The U.S. Department of Labor may have granted to the underwriter (or in
the case of series offered by more than one underwriter, the lead underwriter)
named in each prospectus supplement an exemption (the "Exemption") from certain
of the prohibited transaction rules of ERISA with respect to the initial
purchase, the holding and the subsequent resale by Benefit Plans of certificates
representing interests in asset-backed pass-through trusts that consist of
certain receivables, loans and other obligations that meet the conditions and
requirements of the Exemption. The receivables covered by the Exemption include
motor vehicle installment sales contracts such as the receivables. The Exemption
will apply to the acquisition, holding and resale of Senior Certificates by a
Benefit Plan, provided that certain conditions (certain of which are described
below) are met.
Among the conditions that must be satisfied for the Exemption to apply
to the Senior Certificates are the following:
(1) The trust is considered to consist solely of obligations which
bear interest or are purchased at a discount and which are
secured by motor vehicles or equipment, or "qualified motor
vehicle leases" (as defined in the Exemption), property that
had secured such obligations or qualified motor vehicle
leases, cash or temporary investments maturing no later than
the next date on which payments are to be made to the Senior
Certificate owners, and rights of the indenture trustee under
the indenture or the rights of the owner trustee or trustee
under the Transfer and Servicing Agreements and under credit
support arrangements with respect to such obligations or
qualified motor vehicle leases.
(2) The acquisition of the Senior Certificates by a Benefit Plan
is on terms (including the price for the Senior Certificates)

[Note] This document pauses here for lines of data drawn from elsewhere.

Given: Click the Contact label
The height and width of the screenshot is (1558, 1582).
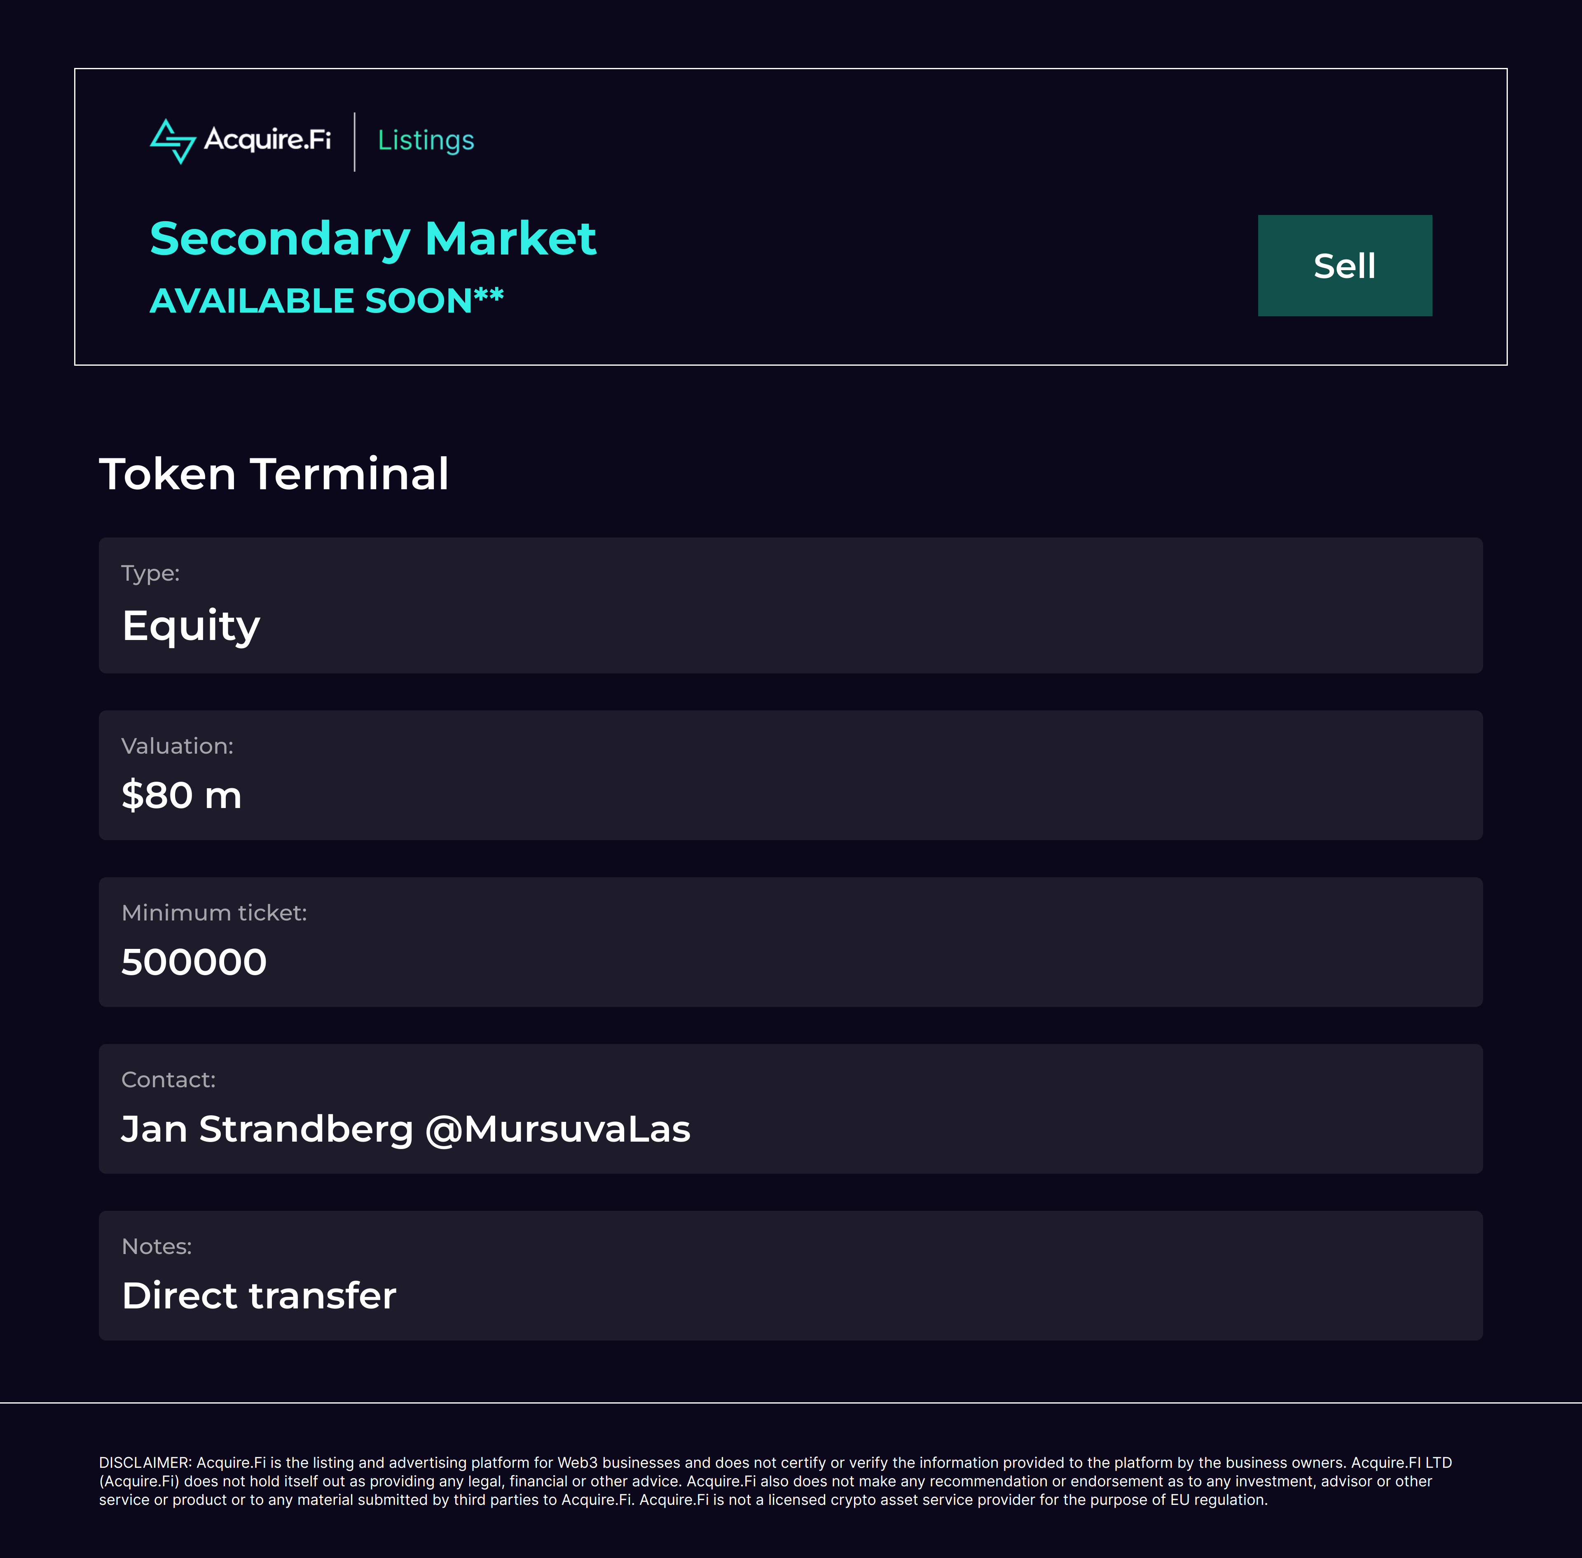Looking at the screenshot, I should coord(169,1080).
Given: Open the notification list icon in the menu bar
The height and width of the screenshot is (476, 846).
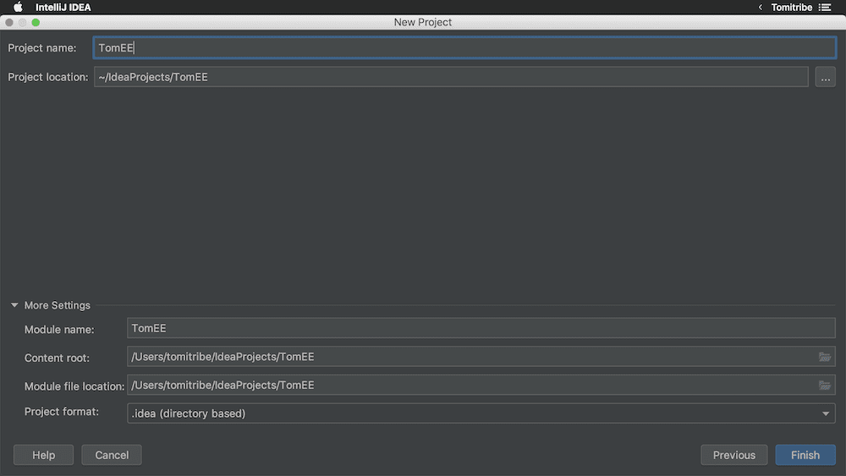Looking at the screenshot, I should [x=825, y=8].
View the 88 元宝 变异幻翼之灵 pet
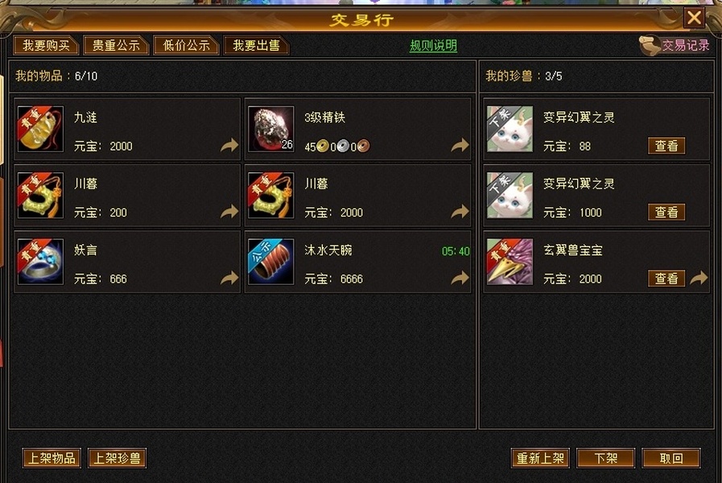 pyautogui.click(x=666, y=146)
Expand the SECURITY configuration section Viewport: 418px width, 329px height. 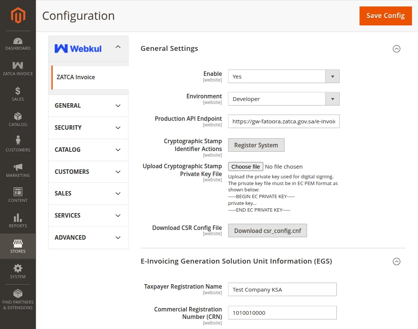pos(88,127)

that are at least as favorable to the Benefit Plan as they
would be in an arm's length transaction with an unrelated
party;
(3) The rights and interests evidenced by the Senior Certificates
acquired by the Benefit Plan are not subordinated to the
rights and interests evidenced by other certificates of the
trust;
(4) The Senior Certificates acquired by the Benefit Plan have
received a rating at the time of such acquisition that is in
one of the three highest generic rating categories from either
Standard & Poor's Ratings Services, Moody's Investors Service,
Inc., Duff & Phelps Credit Rating Co. or Fitch IBCA, Inc;
(5) The related owner trustee or indenture trustee is not an
affiliate of any other member of the Restricted Group (as
defined below);
(6) The sum of all payments made to the underwriters in connection
with the distribution of the Senior Certificates represents
not more than reasonable compensation for underwriting the
Senior Certificates; the sum of all payments made to and
retained by the seller pursuant to the sale of the receivables
to the related trust represents not more than the fair market
value of such receivables; and the sum of all payments made to
and retained by the servicer represents not more than
reasonable compensation for the servicer's services under the
related Transfer and Servicing Agreements and indenture, if
applicable, and reimbursement of the servicer's reasonable
expenses in connection therewith; and
(7) The Benefit Plan investing in the Senior Certificates is an
"accredited investor" as defined in Rule 501(a)(1) of
Regulation D of the Commission under the Securities Act of
1933, as amended.
Moreover, the Exemption would provide relief from certain
self-dealing/conflict of interest or prohibited transactions only if, among
other requirements, (1) in the case of the acquisition of Senior Certificates in
connection with the initial issuance, at least fifty percent of the Senior
Certificates are acquired by persons independent of the Restricted Group (as
defined below), (2) the Benefit Plan's investment in Senior Certificates does
not exceed twenty-five percent of all of the Senior Certificates outstanding at
the time of the acquisition and (3) immediately after the acquisition, no more
than twenty-five percent of the assets of the Benefit Plan are invested in
certificates representing an interest in one or more trusts containing assets
sold or serviced by the same entity. The Exemption does not apply to Benefit
Plans sponsored by the seller, any underwriter, the related trustee, the
servicer, any obligor with respect to receivables included in the related trust
constituting more than five percent of the aggregate unamortized principal
balance of the assets in the trust, or any affiliate of such parties (the
"Restricted Group").
PLAN OF DISTRIBUTION
On the terms and conditions set forth in an underwriting agreement with
respect to a given series, the seller will agree to cause the related trust to
sell to the underwriters named therein and in the related prospectus supplement,
and each of such underwriters will severally agree to purchase, the principal
amount of each class of securities of the related series set forth therein and
in the related prospectus supplement.
In each underwriting agreement, the several underwriters will agree,
subject to the terms and conditions set forth therein, to purchase all of the
securities described therein that are offered hereby and by the related
prospectus supplement if any of such securities are purchased.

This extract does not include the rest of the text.